#### [Extracted material]
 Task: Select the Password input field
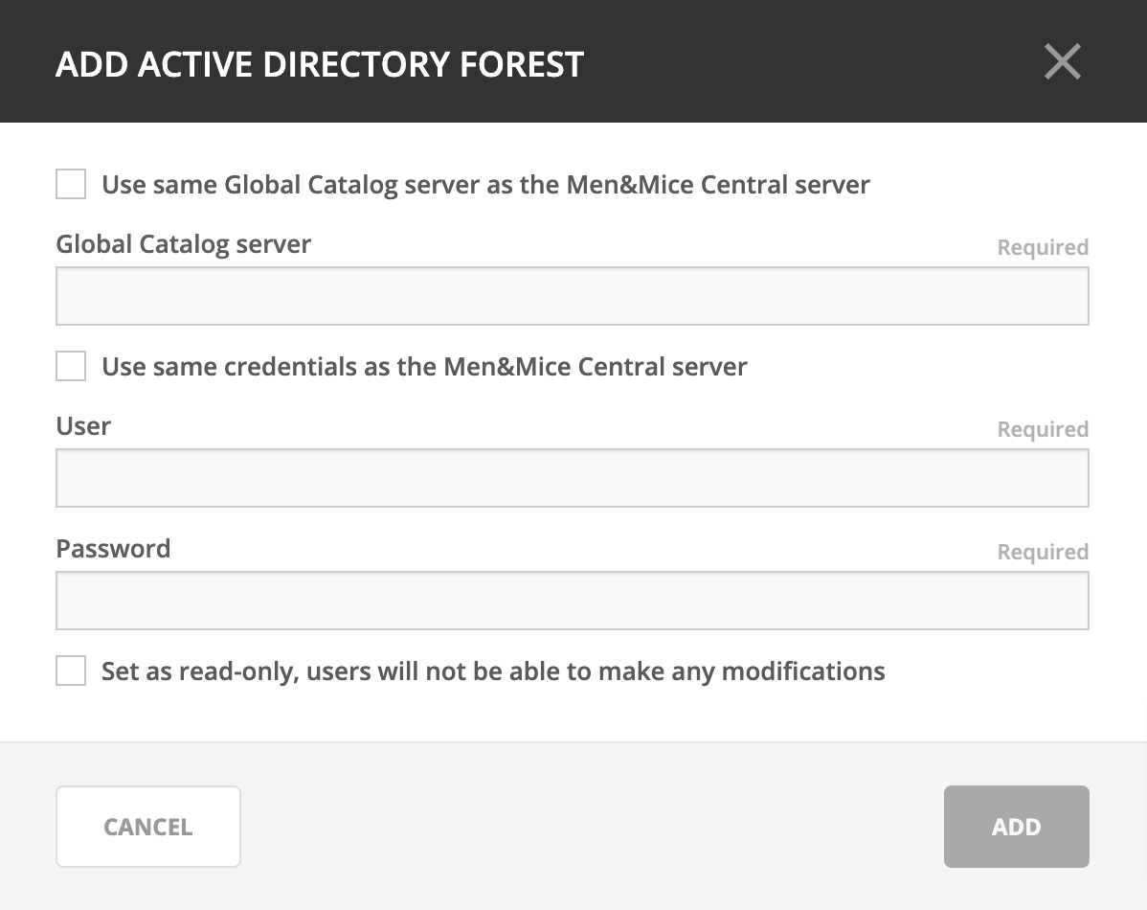(x=572, y=601)
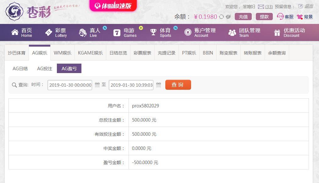Open the start date calendar icon
319x183 pixels.
point(97,85)
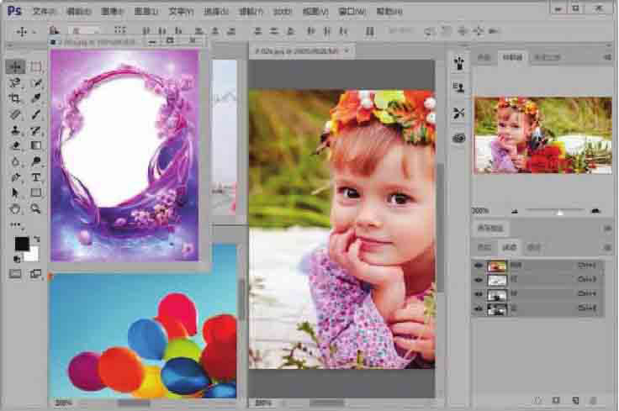Open the 文件 (File) menu
619x411 pixels.
click(x=44, y=12)
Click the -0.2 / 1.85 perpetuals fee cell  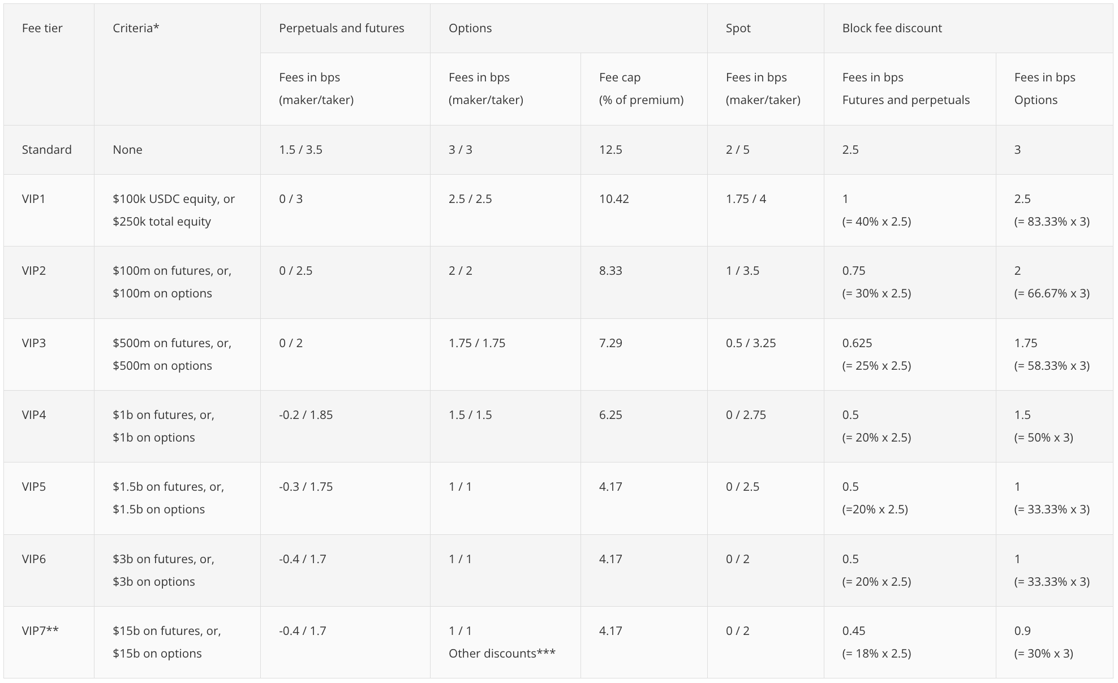tap(306, 415)
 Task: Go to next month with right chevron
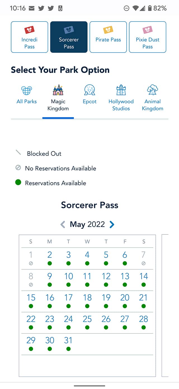click(112, 224)
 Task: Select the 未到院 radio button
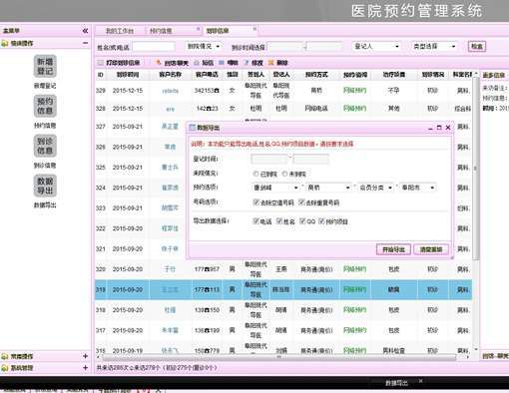pos(284,174)
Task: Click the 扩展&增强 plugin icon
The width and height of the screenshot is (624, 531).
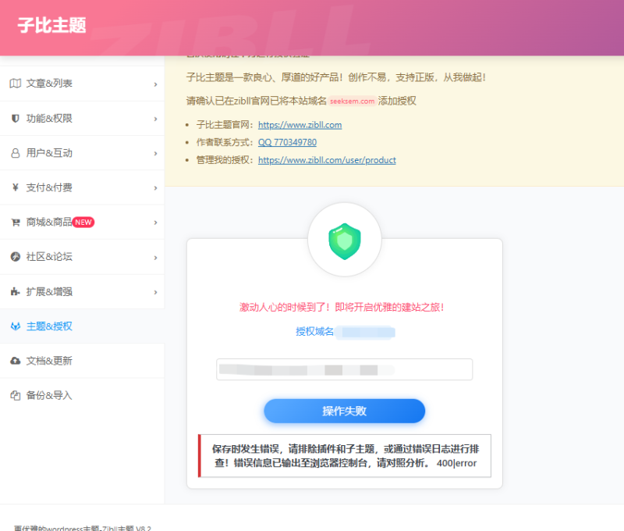Action: pyautogui.click(x=14, y=291)
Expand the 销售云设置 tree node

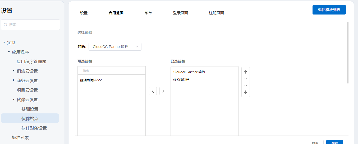13,71
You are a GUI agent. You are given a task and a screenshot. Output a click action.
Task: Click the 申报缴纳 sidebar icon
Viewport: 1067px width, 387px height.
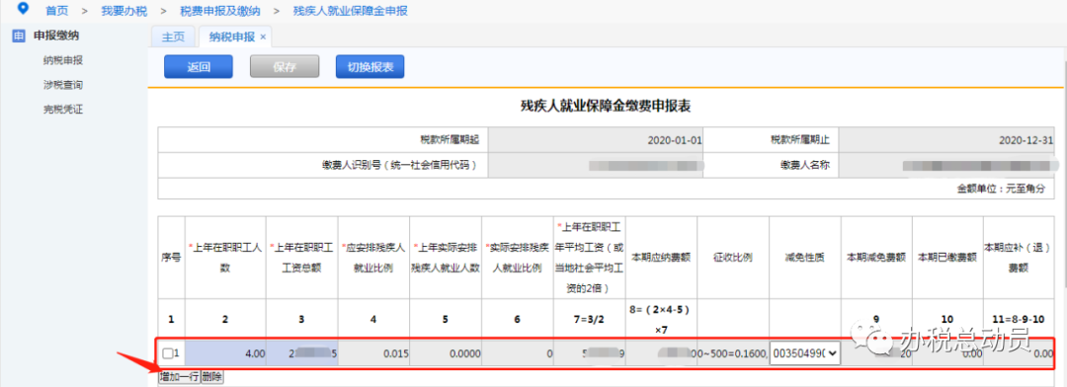click(x=19, y=37)
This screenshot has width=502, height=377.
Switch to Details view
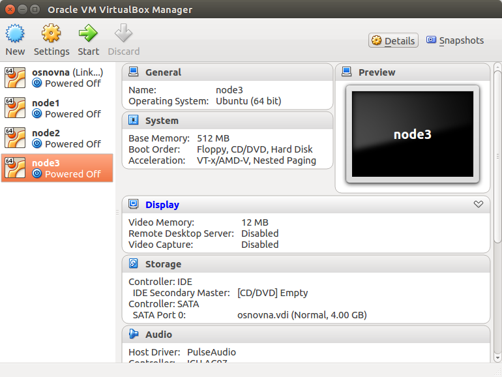tap(393, 40)
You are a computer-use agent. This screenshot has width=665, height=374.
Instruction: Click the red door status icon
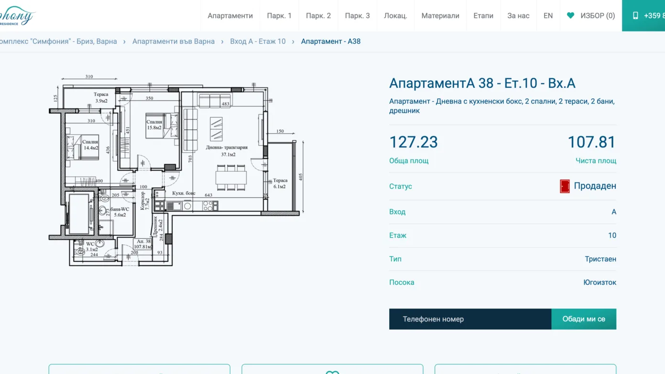[x=565, y=186]
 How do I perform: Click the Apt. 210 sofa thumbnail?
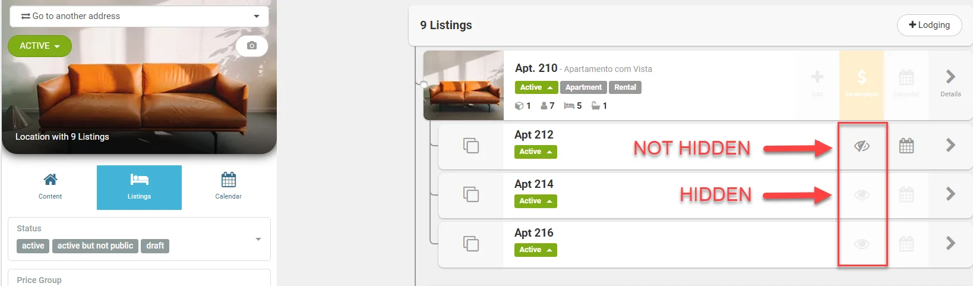(x=463, y=86)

#### [What you have to do]
Scan the preceding listing for the string "agent" and copy every line where it occurs.

#### [Output for this exercise]
You are a GUI agent. You are given a task and a screenshot. Output a click action.
You are a computer-use agent. This screenshot has width=665, height=374.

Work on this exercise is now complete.